--- WRITTEN INSTRUCTION 1 ---
Can you copy these lines of the listing word for word, beginning at the line that has "Open Configure... for selected DSN" and continuing through the end of the listing? Leave the pictures out of your answer.

--- PAGE EXTRACT ---
— Start —
Elizabeth, I am humbled by your beautiful writings and openess as you revealed to us your inner struggles and spiritual insights. There is such wisdom in it and humility. You are such a beautiful soul and a person I admire because of your depth of insight and strength of commitment. I am truely grateful to know you and have you as a part of my spiritual family. A true sister on this path of spiritual awakening. God bless you for your strength and integrity. You are an example to us all.

Yes, we all have different gifts and paths to God and we are all unique flowers in God's garden . I think God, the ultimate gardener, must revel in observing and nurturing each beautiful seed in anticipation of what will be it's ultimate beautiful , perfect flowering. Again, your insight in this is full of wisdom and beauty.

I also appreciate all of the responses from others as you have triggered Elizabeth, a wave of positive and truely spiritual responses to you post. Thank you for taking that step and overcoming your reluctance to do so. I know that feeling of fear as you and others have probably observed in the past few days and very different response from some towards what I have said on the subject of protection. Suffice to say that I have learned some lessons here on positive communications. Where you were cautious, I was a little reckless with my words and suffered the consequences. Communication here can be a double edged sword and it does take some mindfullness to do it well. You are an example dear sister of doing it supurbly.
— End —
Part of a data file:
— Start —
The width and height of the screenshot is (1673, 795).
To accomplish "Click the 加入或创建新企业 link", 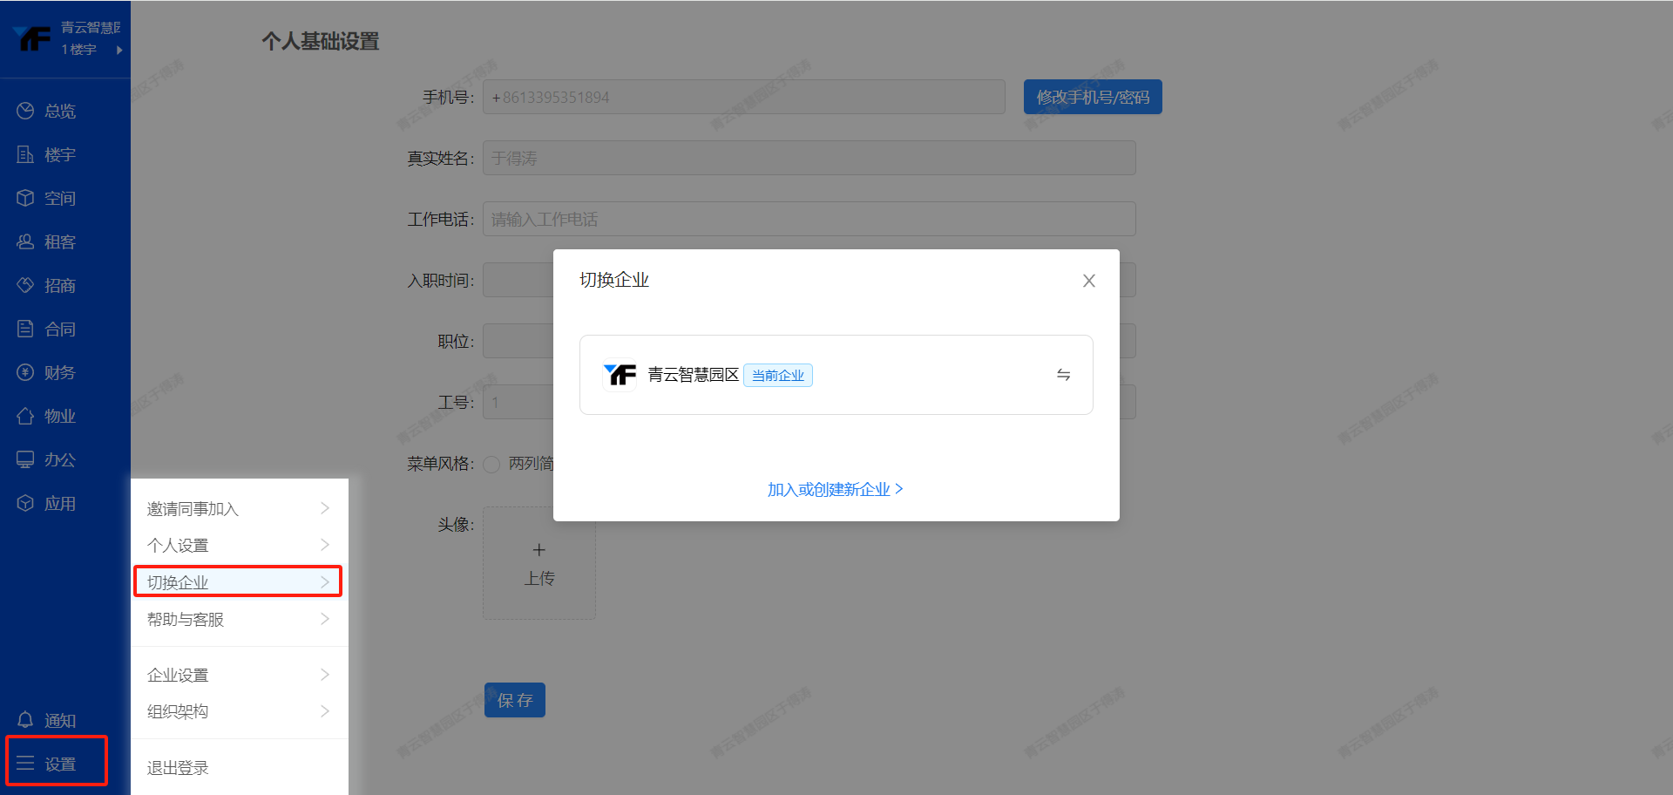I will click(x=835, y=489).
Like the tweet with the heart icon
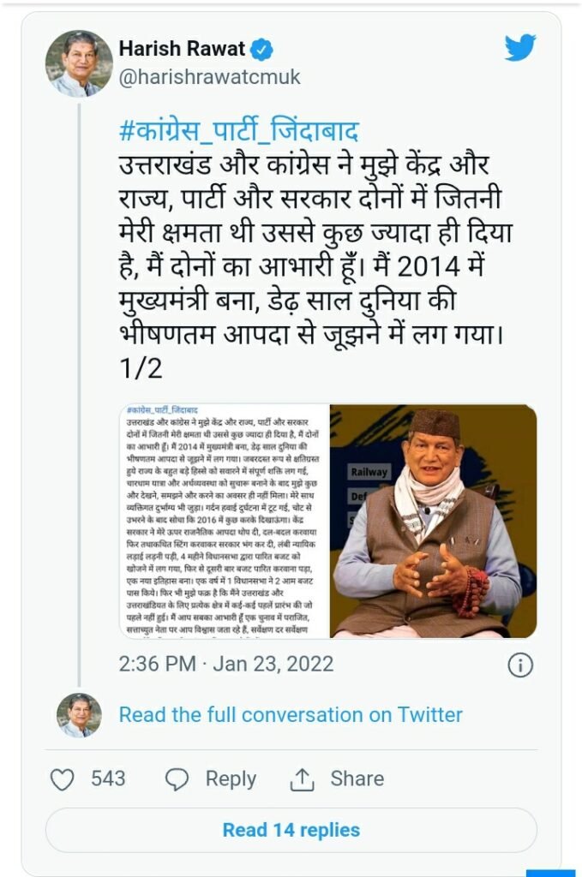582x877 pixels. (62, 779)
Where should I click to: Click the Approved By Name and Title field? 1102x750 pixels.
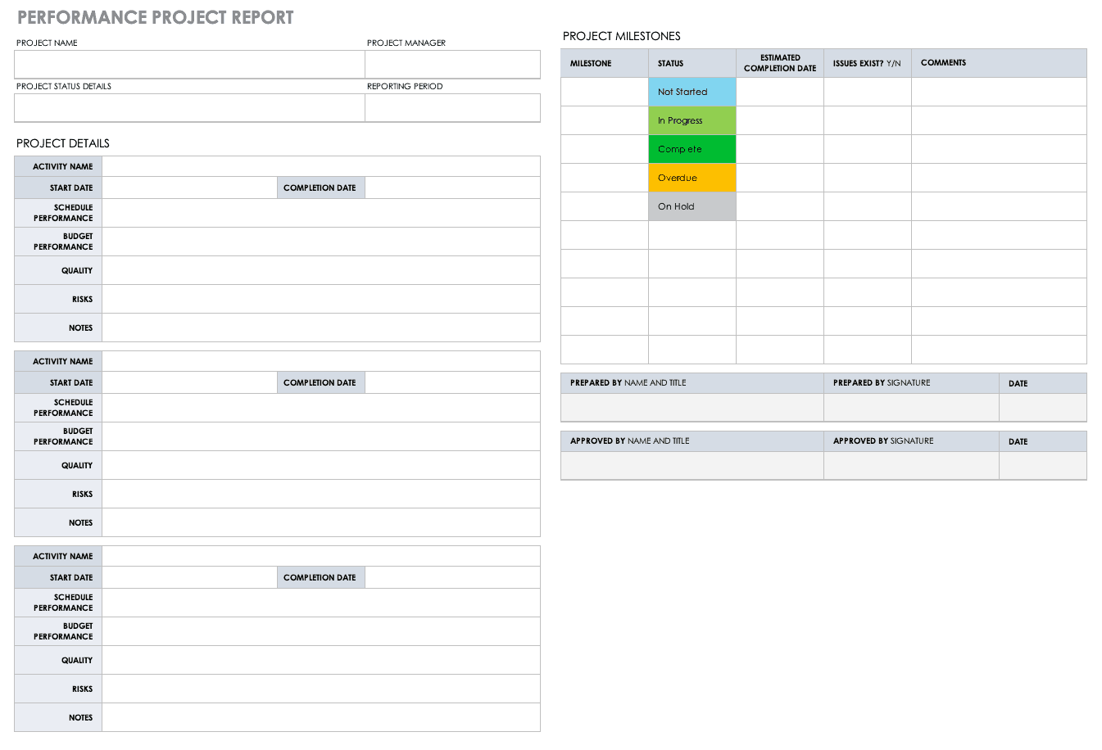pyautogui.click(x=692, y=465)
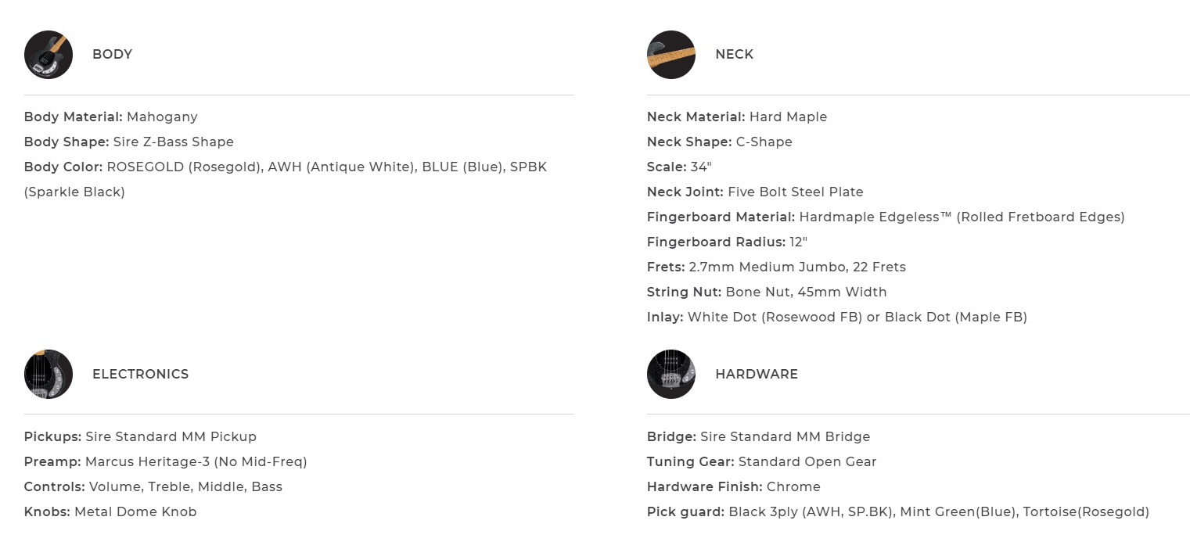Image resolution: width=1190 pixels, height=549 pixels.
Task: Click the Body Material: Mahogany line
Action: [110, 117]
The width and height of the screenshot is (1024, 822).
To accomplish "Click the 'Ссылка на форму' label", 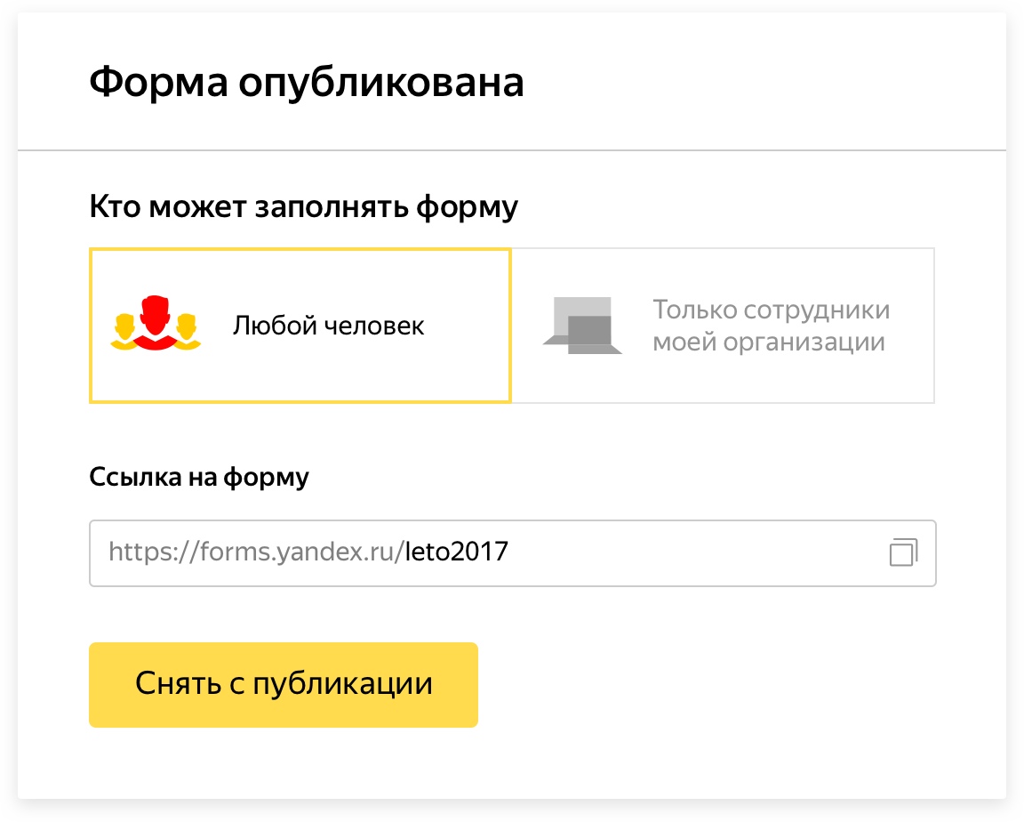I will 199,477.
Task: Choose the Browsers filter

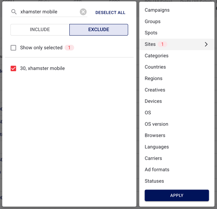Action: click(155, 135)
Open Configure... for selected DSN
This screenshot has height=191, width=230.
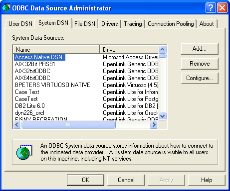[200, 78]
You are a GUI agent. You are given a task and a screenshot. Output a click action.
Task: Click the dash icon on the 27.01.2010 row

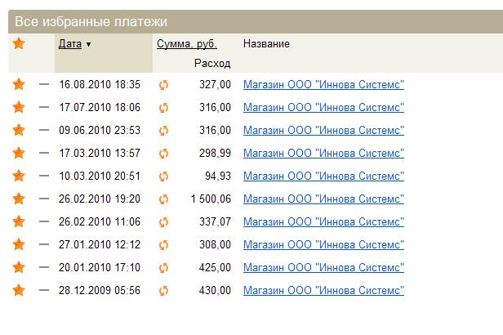coord(44,244)
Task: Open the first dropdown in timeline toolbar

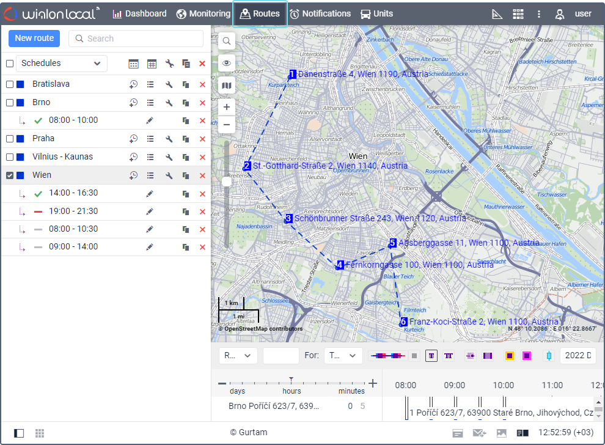Action: (x=238, y=356)
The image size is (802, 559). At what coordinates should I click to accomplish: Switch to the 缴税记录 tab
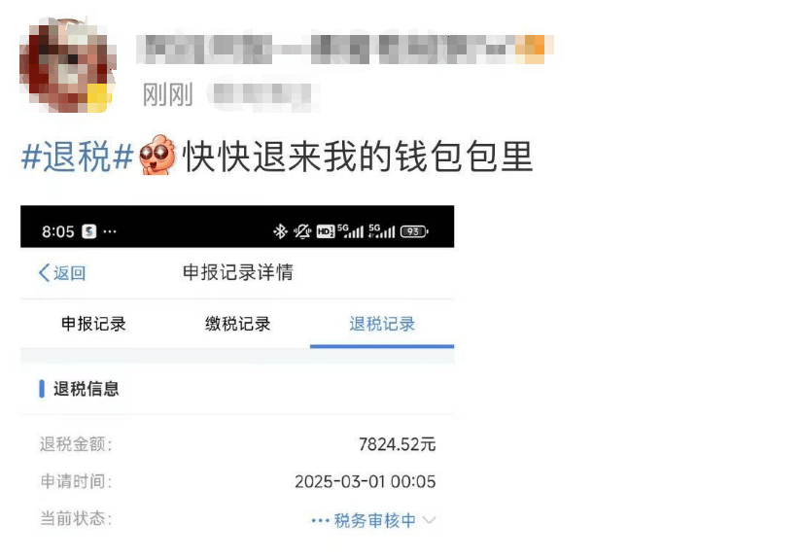[238, 324]
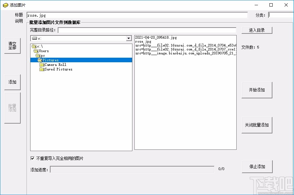Click the 进入目录 button

click(257, 30)
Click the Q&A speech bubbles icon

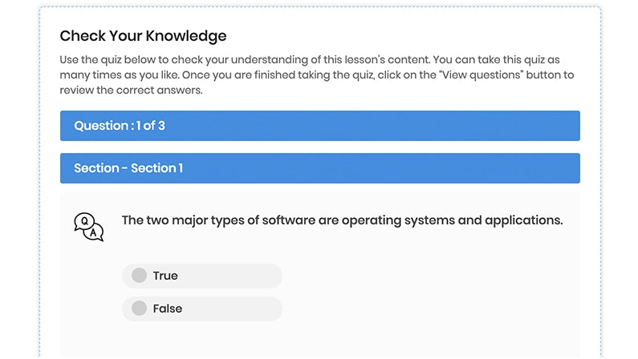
— End —
--- WRITTEN INSTRUCTION 2 ---
Could you rewrite the message to Elizabeth, beginning at the words "Elizabeth, I am" and stopping after "example to us all.", with "beautiful" replaced by "lovely"?

--- TASK OUTPUT 1 ---
Open Configure... for selected DSN
This screenshot has height=191, width=230.
[200, 78]
You are a GUI agent. You are given a task and a screenshot. Output a click action.
Task: Click the dash icon on the 27.01.2010 row

coord(44,244)
Task: Open the first dropdown in timeline toolbar

Action: (x=238, y=356)
The image size is (802, 559). At what coordinates should I click to accomplish: Switch to the 缴税记录 tab
[238, 324]
Click the 进入目录 button

click(257, 30)
Click the Q&A speech bubbles icon

--- TASK OUTPUT 2 ---
Elizabeth, I am humbled by your lovely writings and openess as you revealed to us your inner struggles and spiritual insights. There is such wisdom in it and humility. You are such a lovely soul and a person I admire because of your depth of insight and strength of commitment. I am truely grateful to know you and have you as a part of my spiritual family. A true sister on this path of spiritual awakening. God bless you for your strength and integrity. You are an example to us all.